One particularly annoying facet of their awfulness are their website and mobile apps. You know, the website that always refuses to believe that you are actually a human and badgers you with endless CAPTCHAs, or downright refuses to work because "your IP has been blocked" for some reason, or that won't accept your credit card because today they're only accepting Tazmanian credit cards. And their app that won't let you install it because you live in a country that isn't the US, even though you're in the US right then and there and have a ticket for a show that evening.

Like many ticket providers, Ticketmaster has moved from printed tickets to digital tickets, a very reasonable move considering people no longer have printers, mail is slow, and smartphones are pervasive. But whereas many providers simply send you a pdf with a barcode, Ticketmaster's tickets are only available on their website or smartphone app. And if there's one thing I love about those things, it's how they stop working in the most critical moments. Sometimes, the site will correctly display your ticket barcode months before the show, and up to several hours before it, but then the barcode will suddenly turn invisible right when you're in line to get in, and you have to step out of the line and go to the box office to get good old fashioned print tickets. Other times, two days before a show you've flown all the way from Israel to the United States just to see, the website will suddenly say that your ticket was "cancelled because it is linked to another Apple ID", and give you a god damn heart attack. But not to worry, their friendly customer support will tell you as nicely as they possibly can that they have no idea what's wrong and how to help you, and will recommend that you remove everything, format all your computers, put your mother in a home, and try again.

God I hate them and how events with 60,000 tickets are sold out within the first minute of their sale going live. Of course it's sold out, Ticketmaster, of course it is, it's not that you're scalping your own tickets, no way, I refuse to believe it, you're a virtuous company giving the public fantastic musical experiences; events being sold out one second after the sale goes live, becoming immediately available on your own inflated secondary market, and then suddenly becoming available again at original retail price two days before the show, is not suspicious at all Ticketmaster, not suspicious at all.

Secret Destroyers

Just three months ago I was visiting Northumberland National Park in England, hiking alongside Hadrian's Wall, in a trail that reaches—among other attractions—the Sycamore Gap Tree, also known as the Robin Hood Tree.
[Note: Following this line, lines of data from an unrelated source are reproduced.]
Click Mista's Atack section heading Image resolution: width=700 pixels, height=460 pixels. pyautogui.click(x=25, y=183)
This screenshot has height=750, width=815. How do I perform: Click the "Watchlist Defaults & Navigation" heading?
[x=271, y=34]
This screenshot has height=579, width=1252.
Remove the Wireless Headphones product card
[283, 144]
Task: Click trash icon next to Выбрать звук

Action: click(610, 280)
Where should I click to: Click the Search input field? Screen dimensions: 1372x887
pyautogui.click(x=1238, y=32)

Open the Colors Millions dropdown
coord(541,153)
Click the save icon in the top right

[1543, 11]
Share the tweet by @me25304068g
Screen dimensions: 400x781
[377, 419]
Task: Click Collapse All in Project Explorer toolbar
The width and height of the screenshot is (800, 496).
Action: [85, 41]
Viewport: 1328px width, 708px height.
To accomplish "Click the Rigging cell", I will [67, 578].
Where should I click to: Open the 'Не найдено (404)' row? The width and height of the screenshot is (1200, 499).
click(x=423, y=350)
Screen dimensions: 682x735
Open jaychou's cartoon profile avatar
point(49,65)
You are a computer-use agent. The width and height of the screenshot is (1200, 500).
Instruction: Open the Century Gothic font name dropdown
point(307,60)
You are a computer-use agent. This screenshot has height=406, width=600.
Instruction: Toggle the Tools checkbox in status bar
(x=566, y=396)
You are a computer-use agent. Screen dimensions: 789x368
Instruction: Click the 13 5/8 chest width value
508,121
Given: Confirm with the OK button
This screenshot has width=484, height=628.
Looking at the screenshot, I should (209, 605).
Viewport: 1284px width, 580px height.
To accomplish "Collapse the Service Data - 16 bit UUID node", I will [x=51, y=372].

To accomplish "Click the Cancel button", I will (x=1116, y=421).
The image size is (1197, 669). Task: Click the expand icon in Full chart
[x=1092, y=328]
This tree was several hundred years old, and its location right at a dip in the hilly landscape created a very striking scene. It was featured in the 1991 film Robin Hood: Prince of Thieves, which resulted in its latter nickname.

The tree was one of the park's best known attractions, and it survived through many of humanity's phases. It didn't survive humanity's social-media phase, the phase where we're all self-centered assholes who think everyone owes us something and have pretty much lost our fucking minds completely. Some asshole—or assholes—decided to come late at night and cut it down a few nights ago, just to screw with people. I know it was "just a tree" and all, but this is one of the worst cases of entitlement I have ever seen.

The Sycamore Gap Tree as pictured by me, June 5, 2023.

God, I can't fucking wait for the rapture.

Check Out These Links, or Don't

  1. I recently updated my Water for Beer Brewing in Israel article to bring it up-to-date with the current mineral content of my recommended water (Aqua Nova). Long story short, I still recommend it.
  2. The last time I complained about jock itch, I recommended a video from the Critical Drinker channel on YouTube, about why modern movies suck. I was unaware it was part of a whole series of videos on the subject, and I highly recommend you watch these videos. His breakdown and analysis of the problems with modern movies are presented in a very eloquent manner, and his insights are eye opening.

That's it, there was nothing good on the Internet this week.